Soaring Stock Market Makes It an Ideal Time to Press Companies to Give More
August 16, 2017 | Read Time: 4 minutes
Corporate profits have been increasing, sending the stock market to ever more stratospheric new highs, but little of that money is going to charity. Even as companies have been getting stronger, the share of donations that comes from corporate America hasn’t budged in a decade.
Individuals have always been the most important source of funds for charities — 80 percent of last year’s $390 billion in donations came from them, according to the latest “Giving USA” report. But while foundations have been increasing the share they supply, reaching 15 percent last year, companies have provided a steady, anemic 5 percent over each of the last 10 years.
It’s time to question why we accept that year after year.
Almost every large corporation in the United States brags about its social capital, and many have appointed leaders to high-level positions overseeing corporate social responsibility. But while these companies benefit from scores of tax breaks, their giving remains stuck at paltry levels.
Charitable PR
One might hope this would change as companies become more dependent on the skills of millennials. A recent survey of people age 18 to 34 found that nearly 66 percent were at least somewhat more likely to want to work for a company that gave to charity than one that did not.

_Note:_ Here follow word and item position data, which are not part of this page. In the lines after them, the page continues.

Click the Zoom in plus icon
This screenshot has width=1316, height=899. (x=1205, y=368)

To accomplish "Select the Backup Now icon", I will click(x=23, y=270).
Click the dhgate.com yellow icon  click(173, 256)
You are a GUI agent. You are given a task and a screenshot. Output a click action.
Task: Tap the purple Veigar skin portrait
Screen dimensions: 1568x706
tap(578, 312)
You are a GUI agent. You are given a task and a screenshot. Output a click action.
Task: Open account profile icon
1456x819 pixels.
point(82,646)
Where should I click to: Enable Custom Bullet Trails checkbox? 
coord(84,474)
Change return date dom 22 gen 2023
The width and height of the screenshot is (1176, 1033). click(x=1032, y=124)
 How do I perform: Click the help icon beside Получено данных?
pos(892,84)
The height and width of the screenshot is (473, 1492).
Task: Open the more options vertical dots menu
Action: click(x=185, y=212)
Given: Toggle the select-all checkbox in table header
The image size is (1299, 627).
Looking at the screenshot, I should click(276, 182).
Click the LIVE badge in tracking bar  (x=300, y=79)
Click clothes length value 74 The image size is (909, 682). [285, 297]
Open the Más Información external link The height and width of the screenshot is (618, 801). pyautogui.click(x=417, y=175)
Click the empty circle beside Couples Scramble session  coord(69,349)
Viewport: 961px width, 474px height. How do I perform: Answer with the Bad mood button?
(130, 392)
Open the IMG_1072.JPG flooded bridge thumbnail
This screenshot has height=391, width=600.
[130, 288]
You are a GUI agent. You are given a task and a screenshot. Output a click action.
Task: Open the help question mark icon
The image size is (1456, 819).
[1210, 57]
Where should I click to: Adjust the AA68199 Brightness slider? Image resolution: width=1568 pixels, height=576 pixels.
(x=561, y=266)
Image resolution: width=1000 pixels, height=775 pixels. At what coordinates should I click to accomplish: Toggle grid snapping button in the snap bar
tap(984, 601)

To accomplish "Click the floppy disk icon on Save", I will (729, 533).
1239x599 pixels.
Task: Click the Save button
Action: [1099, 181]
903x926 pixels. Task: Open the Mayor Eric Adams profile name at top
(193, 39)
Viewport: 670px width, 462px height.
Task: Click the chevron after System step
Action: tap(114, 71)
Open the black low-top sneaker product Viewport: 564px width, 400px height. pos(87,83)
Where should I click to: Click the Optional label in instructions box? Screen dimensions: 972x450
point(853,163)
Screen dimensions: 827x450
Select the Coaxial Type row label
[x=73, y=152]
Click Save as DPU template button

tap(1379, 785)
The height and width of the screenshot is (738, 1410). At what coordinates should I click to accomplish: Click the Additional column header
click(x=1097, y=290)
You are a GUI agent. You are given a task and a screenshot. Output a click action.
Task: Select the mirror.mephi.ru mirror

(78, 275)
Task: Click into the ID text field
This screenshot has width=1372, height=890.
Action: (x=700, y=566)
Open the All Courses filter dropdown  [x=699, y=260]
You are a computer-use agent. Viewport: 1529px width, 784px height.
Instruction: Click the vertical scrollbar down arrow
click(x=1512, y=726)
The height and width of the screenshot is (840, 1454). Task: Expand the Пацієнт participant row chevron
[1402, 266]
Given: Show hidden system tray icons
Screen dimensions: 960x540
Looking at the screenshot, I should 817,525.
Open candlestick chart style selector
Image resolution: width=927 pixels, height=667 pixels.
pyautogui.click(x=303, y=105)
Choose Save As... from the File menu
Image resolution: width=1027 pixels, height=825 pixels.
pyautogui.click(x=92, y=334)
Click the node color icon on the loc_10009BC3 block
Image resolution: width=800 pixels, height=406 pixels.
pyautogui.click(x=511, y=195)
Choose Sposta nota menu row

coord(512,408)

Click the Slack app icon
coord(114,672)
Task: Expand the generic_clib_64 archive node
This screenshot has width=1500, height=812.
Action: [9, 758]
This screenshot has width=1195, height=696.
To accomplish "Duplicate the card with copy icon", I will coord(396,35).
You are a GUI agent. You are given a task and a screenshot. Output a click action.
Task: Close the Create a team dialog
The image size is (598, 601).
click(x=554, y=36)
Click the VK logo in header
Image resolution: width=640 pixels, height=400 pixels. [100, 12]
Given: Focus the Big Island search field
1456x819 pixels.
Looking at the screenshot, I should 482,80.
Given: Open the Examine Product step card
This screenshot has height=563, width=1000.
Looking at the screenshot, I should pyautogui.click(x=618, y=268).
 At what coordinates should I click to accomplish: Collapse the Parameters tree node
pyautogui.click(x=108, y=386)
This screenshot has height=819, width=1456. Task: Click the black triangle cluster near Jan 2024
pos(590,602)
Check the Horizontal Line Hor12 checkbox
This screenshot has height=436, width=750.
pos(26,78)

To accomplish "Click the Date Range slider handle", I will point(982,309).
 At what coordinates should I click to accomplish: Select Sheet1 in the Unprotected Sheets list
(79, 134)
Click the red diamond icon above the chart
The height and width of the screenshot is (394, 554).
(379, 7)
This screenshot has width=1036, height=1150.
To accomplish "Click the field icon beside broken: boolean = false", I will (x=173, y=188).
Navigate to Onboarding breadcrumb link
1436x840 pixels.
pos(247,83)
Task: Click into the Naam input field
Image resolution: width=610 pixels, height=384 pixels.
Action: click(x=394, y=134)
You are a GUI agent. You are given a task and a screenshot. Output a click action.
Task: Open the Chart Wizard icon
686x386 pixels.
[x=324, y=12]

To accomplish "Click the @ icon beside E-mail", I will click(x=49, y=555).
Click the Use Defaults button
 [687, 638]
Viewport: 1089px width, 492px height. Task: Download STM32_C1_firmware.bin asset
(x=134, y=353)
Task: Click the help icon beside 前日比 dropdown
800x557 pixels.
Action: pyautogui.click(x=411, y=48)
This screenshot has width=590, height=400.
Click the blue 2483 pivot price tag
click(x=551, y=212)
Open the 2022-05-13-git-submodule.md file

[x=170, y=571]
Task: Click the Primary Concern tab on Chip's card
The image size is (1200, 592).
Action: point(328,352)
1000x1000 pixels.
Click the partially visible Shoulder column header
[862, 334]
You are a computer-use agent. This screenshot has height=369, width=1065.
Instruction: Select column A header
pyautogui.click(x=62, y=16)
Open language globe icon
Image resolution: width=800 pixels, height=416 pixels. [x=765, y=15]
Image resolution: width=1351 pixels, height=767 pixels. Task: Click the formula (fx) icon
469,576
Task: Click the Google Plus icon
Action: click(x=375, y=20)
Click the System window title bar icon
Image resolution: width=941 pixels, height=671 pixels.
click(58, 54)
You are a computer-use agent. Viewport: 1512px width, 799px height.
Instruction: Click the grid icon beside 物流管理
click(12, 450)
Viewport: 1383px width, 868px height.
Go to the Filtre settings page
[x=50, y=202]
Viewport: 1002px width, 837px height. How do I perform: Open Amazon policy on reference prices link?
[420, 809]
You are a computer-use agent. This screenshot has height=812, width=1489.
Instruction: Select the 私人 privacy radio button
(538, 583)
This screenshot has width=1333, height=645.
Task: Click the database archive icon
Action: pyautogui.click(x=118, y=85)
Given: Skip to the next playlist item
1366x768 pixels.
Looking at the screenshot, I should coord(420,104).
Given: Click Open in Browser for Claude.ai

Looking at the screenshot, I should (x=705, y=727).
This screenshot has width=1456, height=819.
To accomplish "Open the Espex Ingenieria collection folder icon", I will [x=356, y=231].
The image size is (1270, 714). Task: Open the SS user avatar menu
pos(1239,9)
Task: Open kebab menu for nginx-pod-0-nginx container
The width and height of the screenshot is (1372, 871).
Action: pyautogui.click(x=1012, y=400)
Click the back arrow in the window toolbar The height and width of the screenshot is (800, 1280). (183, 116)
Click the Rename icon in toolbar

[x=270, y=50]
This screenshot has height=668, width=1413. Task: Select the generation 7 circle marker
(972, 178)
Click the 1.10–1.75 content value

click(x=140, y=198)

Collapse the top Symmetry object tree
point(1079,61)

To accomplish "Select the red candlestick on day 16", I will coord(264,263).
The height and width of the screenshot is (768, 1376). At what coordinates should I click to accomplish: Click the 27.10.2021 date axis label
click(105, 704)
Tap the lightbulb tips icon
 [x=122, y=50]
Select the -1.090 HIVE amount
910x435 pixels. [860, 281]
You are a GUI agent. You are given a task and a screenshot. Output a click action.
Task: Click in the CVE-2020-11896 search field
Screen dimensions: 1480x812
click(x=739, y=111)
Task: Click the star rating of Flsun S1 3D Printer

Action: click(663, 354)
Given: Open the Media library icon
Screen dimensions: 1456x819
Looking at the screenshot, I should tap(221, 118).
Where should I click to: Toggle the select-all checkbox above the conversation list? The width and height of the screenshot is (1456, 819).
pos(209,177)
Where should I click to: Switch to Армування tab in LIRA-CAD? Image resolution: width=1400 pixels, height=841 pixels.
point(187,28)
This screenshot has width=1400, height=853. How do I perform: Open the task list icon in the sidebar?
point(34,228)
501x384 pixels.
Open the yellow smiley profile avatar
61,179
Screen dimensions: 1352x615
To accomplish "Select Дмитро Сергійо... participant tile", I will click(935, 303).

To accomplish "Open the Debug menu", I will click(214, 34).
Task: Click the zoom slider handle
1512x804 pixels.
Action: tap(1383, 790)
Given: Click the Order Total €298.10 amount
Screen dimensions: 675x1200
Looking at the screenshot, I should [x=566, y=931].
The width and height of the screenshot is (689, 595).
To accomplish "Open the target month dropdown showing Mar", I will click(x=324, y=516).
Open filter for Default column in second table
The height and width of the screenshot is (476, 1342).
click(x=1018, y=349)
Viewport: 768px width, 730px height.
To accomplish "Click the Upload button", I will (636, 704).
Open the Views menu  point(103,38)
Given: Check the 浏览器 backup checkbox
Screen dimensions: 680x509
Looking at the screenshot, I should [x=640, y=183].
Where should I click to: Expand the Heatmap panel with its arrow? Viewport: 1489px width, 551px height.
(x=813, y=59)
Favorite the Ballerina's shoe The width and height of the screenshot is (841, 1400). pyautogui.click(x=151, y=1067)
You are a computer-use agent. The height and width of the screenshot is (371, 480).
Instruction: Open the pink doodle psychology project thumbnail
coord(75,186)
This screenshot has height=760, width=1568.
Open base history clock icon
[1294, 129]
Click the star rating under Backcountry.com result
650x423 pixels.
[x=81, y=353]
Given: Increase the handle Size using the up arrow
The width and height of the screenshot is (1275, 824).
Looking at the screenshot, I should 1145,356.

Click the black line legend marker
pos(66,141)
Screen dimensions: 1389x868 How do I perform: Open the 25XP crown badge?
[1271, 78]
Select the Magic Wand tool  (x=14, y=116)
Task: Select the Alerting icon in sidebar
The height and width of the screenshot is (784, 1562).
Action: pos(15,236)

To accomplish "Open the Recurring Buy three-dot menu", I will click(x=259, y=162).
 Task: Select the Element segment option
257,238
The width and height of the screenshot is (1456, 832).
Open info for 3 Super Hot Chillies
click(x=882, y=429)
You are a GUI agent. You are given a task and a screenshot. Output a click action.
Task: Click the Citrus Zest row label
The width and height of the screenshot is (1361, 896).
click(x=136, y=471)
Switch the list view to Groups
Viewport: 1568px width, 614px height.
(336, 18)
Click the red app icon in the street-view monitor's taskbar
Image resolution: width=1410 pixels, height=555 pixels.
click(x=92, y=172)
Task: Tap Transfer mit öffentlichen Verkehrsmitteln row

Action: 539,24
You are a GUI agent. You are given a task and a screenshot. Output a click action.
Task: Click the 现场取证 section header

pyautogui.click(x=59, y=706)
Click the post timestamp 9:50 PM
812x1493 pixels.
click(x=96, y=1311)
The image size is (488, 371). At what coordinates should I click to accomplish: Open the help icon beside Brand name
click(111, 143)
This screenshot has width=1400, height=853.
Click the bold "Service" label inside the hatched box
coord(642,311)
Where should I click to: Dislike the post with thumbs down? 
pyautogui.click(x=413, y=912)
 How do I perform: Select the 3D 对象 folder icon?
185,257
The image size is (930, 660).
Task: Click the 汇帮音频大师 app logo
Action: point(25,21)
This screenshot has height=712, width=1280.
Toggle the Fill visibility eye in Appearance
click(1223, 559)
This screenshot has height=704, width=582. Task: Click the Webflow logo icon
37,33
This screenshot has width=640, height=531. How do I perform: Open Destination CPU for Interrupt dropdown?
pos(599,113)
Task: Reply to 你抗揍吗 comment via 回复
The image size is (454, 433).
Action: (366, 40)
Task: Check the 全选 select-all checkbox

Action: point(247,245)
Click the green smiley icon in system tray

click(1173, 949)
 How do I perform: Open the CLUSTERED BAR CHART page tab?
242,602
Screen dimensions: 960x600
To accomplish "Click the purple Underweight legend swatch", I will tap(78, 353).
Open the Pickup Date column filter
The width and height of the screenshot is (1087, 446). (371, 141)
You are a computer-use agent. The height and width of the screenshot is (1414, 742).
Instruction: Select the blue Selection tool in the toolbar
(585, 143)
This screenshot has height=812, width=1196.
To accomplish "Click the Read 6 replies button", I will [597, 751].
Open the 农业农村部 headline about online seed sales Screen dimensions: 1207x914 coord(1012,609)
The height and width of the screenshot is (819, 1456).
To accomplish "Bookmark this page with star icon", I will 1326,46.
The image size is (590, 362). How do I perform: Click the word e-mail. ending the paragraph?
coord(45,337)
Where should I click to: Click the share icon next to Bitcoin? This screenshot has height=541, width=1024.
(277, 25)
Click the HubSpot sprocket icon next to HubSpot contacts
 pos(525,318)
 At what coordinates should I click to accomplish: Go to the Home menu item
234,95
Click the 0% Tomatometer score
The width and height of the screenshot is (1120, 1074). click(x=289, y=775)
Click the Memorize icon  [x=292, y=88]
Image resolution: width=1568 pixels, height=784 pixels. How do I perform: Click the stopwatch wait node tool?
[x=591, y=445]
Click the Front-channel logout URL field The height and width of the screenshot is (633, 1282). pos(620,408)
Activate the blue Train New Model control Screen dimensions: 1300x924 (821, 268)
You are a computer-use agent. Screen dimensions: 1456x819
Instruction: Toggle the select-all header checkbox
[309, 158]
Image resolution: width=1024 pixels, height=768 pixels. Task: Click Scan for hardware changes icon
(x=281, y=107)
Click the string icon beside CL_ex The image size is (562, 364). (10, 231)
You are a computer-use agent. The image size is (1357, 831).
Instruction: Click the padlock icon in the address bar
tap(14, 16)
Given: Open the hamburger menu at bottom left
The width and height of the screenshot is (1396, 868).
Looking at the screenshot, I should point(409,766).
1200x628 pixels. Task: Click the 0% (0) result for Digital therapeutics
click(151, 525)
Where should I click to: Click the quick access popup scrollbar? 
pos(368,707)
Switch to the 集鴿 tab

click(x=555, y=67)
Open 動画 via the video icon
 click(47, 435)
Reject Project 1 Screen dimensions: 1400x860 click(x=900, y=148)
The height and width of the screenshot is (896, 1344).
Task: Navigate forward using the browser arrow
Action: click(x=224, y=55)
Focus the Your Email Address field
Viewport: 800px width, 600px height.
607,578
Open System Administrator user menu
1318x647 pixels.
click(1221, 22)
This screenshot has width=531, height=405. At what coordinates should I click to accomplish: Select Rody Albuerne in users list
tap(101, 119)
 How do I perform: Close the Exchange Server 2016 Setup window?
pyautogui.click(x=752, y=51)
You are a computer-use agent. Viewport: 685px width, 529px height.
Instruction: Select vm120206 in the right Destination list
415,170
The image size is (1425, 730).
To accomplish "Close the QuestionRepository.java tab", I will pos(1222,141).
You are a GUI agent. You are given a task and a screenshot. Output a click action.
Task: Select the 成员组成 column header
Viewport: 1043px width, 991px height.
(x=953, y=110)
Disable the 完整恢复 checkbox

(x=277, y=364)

Those same millennials are also consumers, which raises the possibility that they — as well as their parents and grandparents — might demand that companies give more. But millennials typically look at an array of measures of a company’s social responsibility — hiring records, environmental impact, and other factors — before they make a decision to purchase or invest.
It’s not that companies are unaware of the importance Americans place on giving to good causes. After all, that’s why we see so many donation pitches at checkout counters. Such campaigns raised $441 million last year, giving customers a feeling that the retail and grocery stores they patronize are charitable. In fact, it was just the consumers who were.
Even more galling is that companies sometimes spend more to publicize their goods works than they give.
Philip Morris, the tobacco company, spent $115 million on charitable giving, but this was substantially overshadowed by its $150 million expenditure on TV ads telling the public about its contributions.
The slide in corporate giving has been building for a long time. As Ken Stern, the former chief executive of NPR, wrote in Slate in 2013, “Over the past 30 years, corporate contributions to charities in the U.S., as measured by the percentage of pretax profits, have fallen precipitously, from a high of 2.1 percent at its peak in 1986 to just around 0.8 percent in 2012.”
That is still real money, but it does look a little out of balance in an era when executive pay and corporate profits are skyrocketing.
Getting Past Friedman
We’ve seen largess from founders of America’s biggest companies, such as Bill Gates (Microsoft) and Mark Zuckerberg (Facebook), but this is generally individual philanthropy, not corporate giving. It does not make up for the lack of giving by America’s businesses.
Given that the Supreme Court has ruled that in some arenas companies can be treated as people, it seems legitimate to ask why we don’t demand the same kind of giving levels from business as we do from individuals. So why is nobody making this plea?
The argument runs that while individuals’ contributions to nonprofits are tax-deductible, there is no obvious net financial gain to shareholders and investors from corporate largess. As the economist Milton Friedman wrote, “There is one and only one social responsibility of business — to use its resources and engage in activities designed to increase its profits.” Mr. Friedman was quite clear: A corporation’s responsibility is to make as much money for the stockholders as possible
That may once have been an acceptable response, but it seems less so in a world in which income disparity is growing and climate change and technology may soon change our entire way of life.
Add to that the Trump administration’s planned cuts in social spending (which could put new pressure on nonprofits) and regulatory changes that will likely affect many aspects of American life and the time seems right to start a new social-media campaign: #CorpGiveMoreThan5%.
Ann Lehman is a San Francisco-based consultant to nonprofits who specializes in governance and gender issues.